Anyone that follows this blog knows that I’m a fan of the softer side of Roleplaying. I love NPC interactions, interesting plot-lines, and basically everything other than combat. It’s not that I dislike combat, it’s just the least interesting part of Roleplaying for me. Every DM and Player is different though, and as I’ve said before, the most important thing a DM can do is get to know their Players. You’ve already done that, and now you’re doing what a good DM should do by trying to alter your DMing style to make everyone happy.

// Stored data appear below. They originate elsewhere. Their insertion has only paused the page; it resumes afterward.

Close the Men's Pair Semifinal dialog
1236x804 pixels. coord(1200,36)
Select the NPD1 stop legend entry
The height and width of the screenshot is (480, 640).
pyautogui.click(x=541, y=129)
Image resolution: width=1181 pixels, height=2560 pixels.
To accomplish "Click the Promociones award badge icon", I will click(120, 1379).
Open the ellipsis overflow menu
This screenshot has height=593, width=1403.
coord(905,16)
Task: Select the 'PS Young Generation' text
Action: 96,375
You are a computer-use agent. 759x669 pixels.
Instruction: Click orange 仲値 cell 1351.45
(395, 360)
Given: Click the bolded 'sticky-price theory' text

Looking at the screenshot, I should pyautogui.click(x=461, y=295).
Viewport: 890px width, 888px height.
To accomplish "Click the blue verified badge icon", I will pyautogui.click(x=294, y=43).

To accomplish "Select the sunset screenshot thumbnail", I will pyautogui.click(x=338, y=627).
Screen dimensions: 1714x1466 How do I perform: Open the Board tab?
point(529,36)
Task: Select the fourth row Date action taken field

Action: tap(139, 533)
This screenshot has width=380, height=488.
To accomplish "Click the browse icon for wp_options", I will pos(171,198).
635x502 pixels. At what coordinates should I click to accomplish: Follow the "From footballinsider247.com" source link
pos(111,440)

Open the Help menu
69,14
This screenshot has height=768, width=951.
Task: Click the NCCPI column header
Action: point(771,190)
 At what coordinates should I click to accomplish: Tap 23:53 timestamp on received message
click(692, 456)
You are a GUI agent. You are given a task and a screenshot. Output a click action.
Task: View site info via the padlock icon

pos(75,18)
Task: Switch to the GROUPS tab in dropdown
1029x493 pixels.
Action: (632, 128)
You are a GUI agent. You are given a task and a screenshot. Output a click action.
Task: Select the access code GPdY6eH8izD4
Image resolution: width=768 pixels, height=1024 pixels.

(Just a word of caution before we move on: Don’t bend completely to the whims and desires of your Players, otherwise you’re going to end up hating being a DM. You need to remember what you enjoy as a DM and provide that for yourself. Don’t be afraid to be a little selfish. This is why I always have robots in my campaigns.)
Your question comes at an opportune time as I’ve started a brand-new campaign with a group of mostly brand-new Players. Like your Players, they too would rather be Roleplaying than fighting things. (Side note: I’ve noticed over the years that newer Players seem more interested in acting, interacting and character immersion than seasoned Roleplayers do. I have no hypothesis as to why this is. Perhaps it’s just what they assume Roleplaying is, or maybe they get excited about the prospect of playing pretend. Whatever the reason, your Players seem to be of the same mindset.)
So what do we do as DMs? The first thing I would suggest is to plan more extensively. At the very least, have a list of names available, if not name every NPC you anticipate your Players interacting with. My Players are fairly unpredictable, so I’ve simply printed out a large list of names that I can choose from whenever I need to. There are plenty of internet resources and even some smart phone Apps that can help you with this. Naming NPCs might sound like the least of your worries, but I can assure you, having to stumble over an NPC’s name can be real a mood killer.
Aside from names, personalities are important. I recommend in one of my blogs that you develop a cheat sheet for personalities as well. I like using names from movies, television and books. They should be personalities you’re comfortable with and can adopt with relative ease. My cheat sheet might look something like this:
Captain Malcolm Reynolds
I think you’ll be surprised by how potentially helpful this can be. If you know your NPC should act like Han Solo you’ll feel MUCH more confident in your responses to your Players. (Another word of caution: Don’t ham it up to the point where your NPC feels too much like the fictional character, as this can make Players feel kind of ripped-off, like they’re just interacting with uninteresting proxies of other people’s creations.)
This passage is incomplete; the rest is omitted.